Sunday, July 18, 2010

The Nice Girl's Dilemma

*Note, this post has nothing to do with Korea, but everything to do with my life.*


I consider myself amongst the ranks of the “nice girls”. We try to show kindness to others, we want them to feel welcome and happy, we say friendly things, and when we think mean things, we (usually) keep them to ourselves. We’re not perfect, we’re just pretty nice.


Well, we nice girls have a dilemma. If you are one of these nice girls then you probably already know what’s coming next because it’s happened to you at least once, likely more. You see, as mentioned above, we like people to feel welcome, so we talk to the outsiders and the shy people, the ones who don’t have many friends or aren’t sure where they fit in. At a social gathering, we’re the ones who go talk to the person who’s sitting alone. It’s part of who we are – we’re being nice. Most of the time this works out well… when it’s aimed at another girl… However, when we’re nice to boys, well, that’s where we get into trouble.


We like to be nice to everyone – that is, after all, what makes us nice girls – and so we’re nice to lonely boys too. Unfortunately, sometimes they misread our niceness as interest, or they become infatuated with us because, well, no one else talks to them. They make advances and we try to tell them we’re not interested (in a nice way, of course). This usually doesn’t work so we have to take more drastic measures… and we end up feeling not so nice. In the end, we back off and leave them lonely again… just waiting for the next nice girl. (We could also call this the lonely boy paradox)


So what is a nice girl to do? After a situation like this we still see lonely boys and want to be nice, but we’re scared to talk to them. We know that if we don’t talk to them, it is likely that no one will.
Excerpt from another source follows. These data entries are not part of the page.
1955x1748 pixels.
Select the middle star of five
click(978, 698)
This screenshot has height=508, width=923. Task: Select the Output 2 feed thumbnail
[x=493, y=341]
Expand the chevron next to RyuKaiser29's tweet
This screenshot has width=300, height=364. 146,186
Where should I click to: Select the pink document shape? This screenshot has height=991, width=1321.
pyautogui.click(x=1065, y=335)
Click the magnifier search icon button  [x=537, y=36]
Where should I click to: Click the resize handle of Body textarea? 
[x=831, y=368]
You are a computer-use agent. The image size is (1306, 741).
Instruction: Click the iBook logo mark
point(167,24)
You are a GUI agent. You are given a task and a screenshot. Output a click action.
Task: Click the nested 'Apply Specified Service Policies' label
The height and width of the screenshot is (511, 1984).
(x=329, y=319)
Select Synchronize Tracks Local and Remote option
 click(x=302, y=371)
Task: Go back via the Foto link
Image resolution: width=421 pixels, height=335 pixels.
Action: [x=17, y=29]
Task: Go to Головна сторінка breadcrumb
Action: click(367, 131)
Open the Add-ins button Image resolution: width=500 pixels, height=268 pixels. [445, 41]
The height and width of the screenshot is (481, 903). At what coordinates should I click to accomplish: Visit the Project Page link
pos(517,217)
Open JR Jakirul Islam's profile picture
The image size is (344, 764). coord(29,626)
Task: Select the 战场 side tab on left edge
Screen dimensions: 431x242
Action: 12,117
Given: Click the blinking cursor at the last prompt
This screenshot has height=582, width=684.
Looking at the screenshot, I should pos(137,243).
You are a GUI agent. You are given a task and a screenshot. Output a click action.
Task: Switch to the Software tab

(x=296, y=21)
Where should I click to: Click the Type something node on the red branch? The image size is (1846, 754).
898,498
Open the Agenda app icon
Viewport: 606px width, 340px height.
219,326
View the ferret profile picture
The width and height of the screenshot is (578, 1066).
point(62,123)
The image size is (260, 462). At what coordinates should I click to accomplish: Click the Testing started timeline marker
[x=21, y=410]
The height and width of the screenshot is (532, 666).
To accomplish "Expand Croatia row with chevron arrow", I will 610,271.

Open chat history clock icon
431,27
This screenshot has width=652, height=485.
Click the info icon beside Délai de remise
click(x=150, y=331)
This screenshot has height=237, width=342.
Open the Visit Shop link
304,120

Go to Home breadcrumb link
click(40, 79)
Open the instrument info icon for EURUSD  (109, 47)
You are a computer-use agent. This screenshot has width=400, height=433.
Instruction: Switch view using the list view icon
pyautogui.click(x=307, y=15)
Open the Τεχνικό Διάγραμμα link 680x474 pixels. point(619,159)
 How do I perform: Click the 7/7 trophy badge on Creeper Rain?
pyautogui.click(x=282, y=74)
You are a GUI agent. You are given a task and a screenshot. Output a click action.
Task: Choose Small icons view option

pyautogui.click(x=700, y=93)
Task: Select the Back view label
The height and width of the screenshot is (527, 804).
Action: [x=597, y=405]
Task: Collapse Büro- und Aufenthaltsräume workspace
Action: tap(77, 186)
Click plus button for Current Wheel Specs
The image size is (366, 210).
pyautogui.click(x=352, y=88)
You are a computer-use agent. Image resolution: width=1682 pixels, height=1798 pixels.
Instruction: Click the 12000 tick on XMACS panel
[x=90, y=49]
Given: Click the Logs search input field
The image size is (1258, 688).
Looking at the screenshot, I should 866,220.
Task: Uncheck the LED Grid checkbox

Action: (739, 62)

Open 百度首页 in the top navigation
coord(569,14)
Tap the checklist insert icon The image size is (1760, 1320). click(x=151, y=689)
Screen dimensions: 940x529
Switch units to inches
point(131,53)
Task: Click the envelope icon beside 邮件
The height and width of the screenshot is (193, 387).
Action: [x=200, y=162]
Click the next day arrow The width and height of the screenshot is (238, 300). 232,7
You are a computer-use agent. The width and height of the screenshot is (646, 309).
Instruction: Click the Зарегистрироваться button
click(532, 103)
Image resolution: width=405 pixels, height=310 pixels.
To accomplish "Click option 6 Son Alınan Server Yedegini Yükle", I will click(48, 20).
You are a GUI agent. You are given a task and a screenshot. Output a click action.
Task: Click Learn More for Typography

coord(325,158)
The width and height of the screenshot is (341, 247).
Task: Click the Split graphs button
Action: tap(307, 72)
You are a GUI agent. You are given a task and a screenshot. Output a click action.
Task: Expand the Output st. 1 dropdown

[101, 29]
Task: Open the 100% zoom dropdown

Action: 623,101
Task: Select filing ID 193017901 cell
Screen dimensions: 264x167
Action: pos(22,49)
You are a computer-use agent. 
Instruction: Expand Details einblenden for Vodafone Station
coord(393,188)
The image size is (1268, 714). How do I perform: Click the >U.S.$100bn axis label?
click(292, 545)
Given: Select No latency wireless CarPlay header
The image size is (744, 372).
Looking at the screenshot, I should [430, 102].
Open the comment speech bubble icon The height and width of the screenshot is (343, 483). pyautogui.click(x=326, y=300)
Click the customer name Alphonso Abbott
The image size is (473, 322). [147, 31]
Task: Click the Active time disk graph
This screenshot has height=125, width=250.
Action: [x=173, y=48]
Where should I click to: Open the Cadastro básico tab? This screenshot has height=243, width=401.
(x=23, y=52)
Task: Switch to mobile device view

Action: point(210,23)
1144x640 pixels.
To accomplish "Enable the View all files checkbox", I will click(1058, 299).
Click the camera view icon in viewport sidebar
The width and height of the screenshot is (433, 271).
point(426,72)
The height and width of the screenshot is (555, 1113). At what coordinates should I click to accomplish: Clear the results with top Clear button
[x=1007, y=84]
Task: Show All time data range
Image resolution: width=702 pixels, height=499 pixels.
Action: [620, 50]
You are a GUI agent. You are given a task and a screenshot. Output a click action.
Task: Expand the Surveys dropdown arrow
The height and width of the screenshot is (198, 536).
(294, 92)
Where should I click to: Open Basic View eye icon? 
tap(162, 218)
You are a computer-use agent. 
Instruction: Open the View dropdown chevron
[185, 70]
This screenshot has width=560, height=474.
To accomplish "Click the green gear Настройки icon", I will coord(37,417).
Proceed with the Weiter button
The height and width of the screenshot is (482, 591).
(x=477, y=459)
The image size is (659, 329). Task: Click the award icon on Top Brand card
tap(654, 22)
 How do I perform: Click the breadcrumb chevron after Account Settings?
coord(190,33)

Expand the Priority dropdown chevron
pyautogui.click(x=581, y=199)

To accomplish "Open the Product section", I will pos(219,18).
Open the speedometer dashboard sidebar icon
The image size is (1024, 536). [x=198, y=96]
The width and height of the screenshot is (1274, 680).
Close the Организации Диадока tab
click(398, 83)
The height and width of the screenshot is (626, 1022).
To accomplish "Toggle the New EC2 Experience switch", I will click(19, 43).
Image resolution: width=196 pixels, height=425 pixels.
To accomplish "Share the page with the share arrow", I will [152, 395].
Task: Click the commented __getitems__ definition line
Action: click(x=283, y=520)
We are torn between going against our nature and putting ourselves in a potentially… awkward situation. This is our dilemma. What do we end up doing? Take a guess – we ARE nice girls after all.


*Sigh*

1 comment:

Aly sun said...

I'm with you there. Or at least I was. I found the answer -- get married or at least have a great imaginary boyfriend or husband somewhere. The situation you explained used to happen to me all the time. You feel great for a bit because you are talking to a lonely fellow and then there is the feeling of frustration when you realize you created a stalker.

Same scenario happened to me the other day when I was photographing a wedding and I forgot to wear my rings. One of the groom's men was making pleasant conversation with me and I realized he was one of those "lonely fellows who no one else would talk to." I quickly mentioned my adoring husband and could see the fallen look on his face. Then he hardly missed a beat and kept talking, no stalker vibe detected. He was happy and I could still be nice.